* [提示文]:

戦後70年、経済と物質が豊かになり、多様化したニーズや発想そして表現も認められつつありす。
しかしまだまだ、成長が必要とされる領域があると思います。
善意や思い遣りといった「心の領域」です。
 パワハラ・オワハラ・雇い止め・過労死・・・。
 企業が社会を構成する一員としての認識が欠けた利潤追求の産物。
 サービスや商品の適正価格を考慮しないで安いものを求める消費者。
 1人1人が社会の一員として大切な存在なのに、大切にされない。
 「決め事」のなかにもいろいろな矛盾点を抱える今の社会では、「政治が悪い」の一言で言ってしまえるほど単純ではなさそうです。
優しさの不足した社会でも、健常な人はそれなりに生きてゆけます。
しわ寄せは弱い人に降りかかります。
 見て見ぬふりが無ければ、きっと息子は生きて戻ったと思います。
 障害者は社会のお荷物。

* [作業項目 1]: 提示文のうち、「企業が社会を構成する一員としての認識が欠けた利潤追求の産物。」を含む語句で始まり「見て見ぬふりが無ければ、きっと息子は生きて戻ったと思います。」で終わる部分を、一字も変えずに書き写してください。
* [作業項目 2]: 提示文の「1人1人が社会の一員として大切な存在なのに、大切にされない。」という一文を英語に訳してください。
* [作業項目 3]: 提示文では、まだ成長が必要とされる領域として何が挙げられていますか。
記録は提示文とは別の資料です。

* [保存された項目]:
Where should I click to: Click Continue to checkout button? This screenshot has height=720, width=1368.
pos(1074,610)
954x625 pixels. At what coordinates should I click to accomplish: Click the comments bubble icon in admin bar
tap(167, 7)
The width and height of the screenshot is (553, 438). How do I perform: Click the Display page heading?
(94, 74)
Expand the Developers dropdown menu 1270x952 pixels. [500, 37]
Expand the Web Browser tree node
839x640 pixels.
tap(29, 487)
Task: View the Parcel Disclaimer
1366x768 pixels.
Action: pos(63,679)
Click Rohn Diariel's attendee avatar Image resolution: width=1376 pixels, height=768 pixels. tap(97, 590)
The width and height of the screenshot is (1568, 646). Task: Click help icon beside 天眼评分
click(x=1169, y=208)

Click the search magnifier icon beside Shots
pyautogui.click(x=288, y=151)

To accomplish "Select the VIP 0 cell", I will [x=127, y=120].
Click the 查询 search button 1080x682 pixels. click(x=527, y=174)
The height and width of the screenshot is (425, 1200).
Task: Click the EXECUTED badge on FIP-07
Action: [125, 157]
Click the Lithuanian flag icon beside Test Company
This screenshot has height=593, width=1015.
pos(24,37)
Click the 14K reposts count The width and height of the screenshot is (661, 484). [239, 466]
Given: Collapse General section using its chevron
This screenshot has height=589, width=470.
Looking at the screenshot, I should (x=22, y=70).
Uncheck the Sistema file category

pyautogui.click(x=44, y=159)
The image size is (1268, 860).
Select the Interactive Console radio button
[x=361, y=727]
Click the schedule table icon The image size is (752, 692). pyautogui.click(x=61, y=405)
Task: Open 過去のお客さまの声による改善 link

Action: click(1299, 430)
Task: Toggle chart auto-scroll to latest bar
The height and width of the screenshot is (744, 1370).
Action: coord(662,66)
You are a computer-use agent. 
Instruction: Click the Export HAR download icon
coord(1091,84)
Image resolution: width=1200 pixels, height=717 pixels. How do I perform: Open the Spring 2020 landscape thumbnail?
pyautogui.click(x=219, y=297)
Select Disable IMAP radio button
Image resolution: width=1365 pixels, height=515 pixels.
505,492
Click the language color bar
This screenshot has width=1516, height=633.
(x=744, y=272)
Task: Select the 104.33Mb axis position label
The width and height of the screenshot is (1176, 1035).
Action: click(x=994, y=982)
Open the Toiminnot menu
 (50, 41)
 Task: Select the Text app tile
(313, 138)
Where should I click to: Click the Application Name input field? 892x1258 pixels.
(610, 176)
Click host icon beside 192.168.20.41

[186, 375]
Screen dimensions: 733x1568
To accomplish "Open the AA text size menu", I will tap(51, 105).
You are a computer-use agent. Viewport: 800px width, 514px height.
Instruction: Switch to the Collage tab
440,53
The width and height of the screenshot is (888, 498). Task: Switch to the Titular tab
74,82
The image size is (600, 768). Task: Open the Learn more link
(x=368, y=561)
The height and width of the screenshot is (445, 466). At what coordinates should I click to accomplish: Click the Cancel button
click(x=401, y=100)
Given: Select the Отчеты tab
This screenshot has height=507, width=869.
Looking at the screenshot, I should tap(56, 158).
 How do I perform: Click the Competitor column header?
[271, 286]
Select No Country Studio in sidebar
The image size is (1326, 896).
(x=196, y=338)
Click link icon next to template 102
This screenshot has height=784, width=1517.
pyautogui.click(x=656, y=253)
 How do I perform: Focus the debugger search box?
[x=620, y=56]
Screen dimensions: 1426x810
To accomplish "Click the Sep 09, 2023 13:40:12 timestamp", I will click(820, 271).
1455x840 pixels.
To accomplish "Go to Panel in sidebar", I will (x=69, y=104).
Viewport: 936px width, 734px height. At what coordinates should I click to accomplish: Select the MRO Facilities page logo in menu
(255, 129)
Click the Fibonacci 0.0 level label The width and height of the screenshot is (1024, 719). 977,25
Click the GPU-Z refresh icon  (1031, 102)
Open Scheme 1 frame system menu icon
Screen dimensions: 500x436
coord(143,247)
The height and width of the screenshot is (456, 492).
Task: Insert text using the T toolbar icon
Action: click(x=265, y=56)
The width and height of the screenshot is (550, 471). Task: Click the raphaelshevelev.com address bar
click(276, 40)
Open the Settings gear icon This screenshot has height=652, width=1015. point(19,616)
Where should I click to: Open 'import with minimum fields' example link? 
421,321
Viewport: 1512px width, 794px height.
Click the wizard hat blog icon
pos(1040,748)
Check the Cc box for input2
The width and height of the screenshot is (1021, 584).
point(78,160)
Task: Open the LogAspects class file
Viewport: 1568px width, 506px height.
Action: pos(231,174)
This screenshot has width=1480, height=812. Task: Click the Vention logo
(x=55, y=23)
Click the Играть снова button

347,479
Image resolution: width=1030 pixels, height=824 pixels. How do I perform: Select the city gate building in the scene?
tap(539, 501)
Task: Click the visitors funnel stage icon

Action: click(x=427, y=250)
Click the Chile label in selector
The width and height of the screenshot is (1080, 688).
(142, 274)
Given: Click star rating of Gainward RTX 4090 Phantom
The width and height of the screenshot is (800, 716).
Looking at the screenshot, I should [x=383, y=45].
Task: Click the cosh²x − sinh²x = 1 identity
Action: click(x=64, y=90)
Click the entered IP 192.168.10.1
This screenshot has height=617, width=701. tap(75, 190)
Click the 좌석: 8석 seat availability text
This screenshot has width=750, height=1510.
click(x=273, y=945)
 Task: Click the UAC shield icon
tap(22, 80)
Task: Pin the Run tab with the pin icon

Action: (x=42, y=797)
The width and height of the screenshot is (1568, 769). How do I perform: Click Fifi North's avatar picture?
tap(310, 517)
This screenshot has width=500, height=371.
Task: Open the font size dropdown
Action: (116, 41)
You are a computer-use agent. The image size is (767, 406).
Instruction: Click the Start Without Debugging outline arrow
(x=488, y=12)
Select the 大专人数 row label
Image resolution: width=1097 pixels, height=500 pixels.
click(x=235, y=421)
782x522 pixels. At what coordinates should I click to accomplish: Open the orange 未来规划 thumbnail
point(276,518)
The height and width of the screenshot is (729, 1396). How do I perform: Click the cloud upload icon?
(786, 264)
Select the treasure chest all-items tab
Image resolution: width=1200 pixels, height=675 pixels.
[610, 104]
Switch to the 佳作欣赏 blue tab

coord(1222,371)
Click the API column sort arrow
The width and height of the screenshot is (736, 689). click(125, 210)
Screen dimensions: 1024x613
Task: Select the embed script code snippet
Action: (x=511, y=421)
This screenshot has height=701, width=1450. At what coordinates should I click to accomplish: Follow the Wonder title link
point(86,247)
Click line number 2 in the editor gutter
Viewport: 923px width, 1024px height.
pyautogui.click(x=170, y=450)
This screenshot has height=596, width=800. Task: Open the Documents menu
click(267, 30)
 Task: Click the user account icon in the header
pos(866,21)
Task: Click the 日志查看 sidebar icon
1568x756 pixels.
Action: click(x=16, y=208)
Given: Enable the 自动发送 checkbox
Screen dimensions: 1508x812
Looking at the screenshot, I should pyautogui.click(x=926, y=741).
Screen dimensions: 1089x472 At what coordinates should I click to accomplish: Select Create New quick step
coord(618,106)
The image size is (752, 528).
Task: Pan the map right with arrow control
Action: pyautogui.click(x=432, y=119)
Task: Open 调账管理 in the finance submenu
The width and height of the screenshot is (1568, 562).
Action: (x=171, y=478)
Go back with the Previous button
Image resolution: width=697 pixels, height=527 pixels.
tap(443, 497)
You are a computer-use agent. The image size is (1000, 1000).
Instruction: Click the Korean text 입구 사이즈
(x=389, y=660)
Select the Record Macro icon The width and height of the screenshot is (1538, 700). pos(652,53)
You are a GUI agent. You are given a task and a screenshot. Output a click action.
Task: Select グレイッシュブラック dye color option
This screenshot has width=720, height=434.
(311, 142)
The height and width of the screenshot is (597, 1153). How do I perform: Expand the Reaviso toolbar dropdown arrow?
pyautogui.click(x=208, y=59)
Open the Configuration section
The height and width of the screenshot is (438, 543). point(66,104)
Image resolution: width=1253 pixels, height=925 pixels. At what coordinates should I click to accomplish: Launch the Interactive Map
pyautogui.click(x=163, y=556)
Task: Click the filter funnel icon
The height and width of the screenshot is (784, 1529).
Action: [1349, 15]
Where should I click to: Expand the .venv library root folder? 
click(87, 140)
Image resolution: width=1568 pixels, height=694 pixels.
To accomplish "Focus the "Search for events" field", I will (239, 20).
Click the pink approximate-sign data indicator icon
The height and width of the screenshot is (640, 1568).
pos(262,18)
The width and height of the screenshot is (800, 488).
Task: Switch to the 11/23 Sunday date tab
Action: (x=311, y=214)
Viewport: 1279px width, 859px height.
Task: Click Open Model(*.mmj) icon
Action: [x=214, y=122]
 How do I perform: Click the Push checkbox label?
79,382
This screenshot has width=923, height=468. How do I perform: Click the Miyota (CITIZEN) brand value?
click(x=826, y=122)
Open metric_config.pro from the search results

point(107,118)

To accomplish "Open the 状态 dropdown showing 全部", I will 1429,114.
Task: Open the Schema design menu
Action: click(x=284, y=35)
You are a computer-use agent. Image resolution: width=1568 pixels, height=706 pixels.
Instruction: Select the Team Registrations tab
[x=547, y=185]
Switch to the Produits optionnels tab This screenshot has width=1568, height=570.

* [作業結果 1]:
企業が社会を構成する一員としての認識が欠けた利潤追求の産物。
 サービスや商品の適正価格を考慮しないで安いものを求める消費者。
 1人1人が社会の一員として大切な存在なのに、大切にされない。
 「決め事」のなかにもいろいろな矛盾点を抱える今の社会では、「政治が悪い」の一言で言ってしまえるほど単純ではなさそうです。
優しさの不足した社会でも、健常な人はそれなりに生きてゆけます。
しわ寄せは弱い人に降りかかります。
 見て見ぬふりが無ければ、きっと息子は生きて戻ったと思います。

* [作業結果 2]: Although each and every person is an important member of society, they are not treated as important.

* [作業結果 3]: 善意や思い遣りといった「心の領域」です。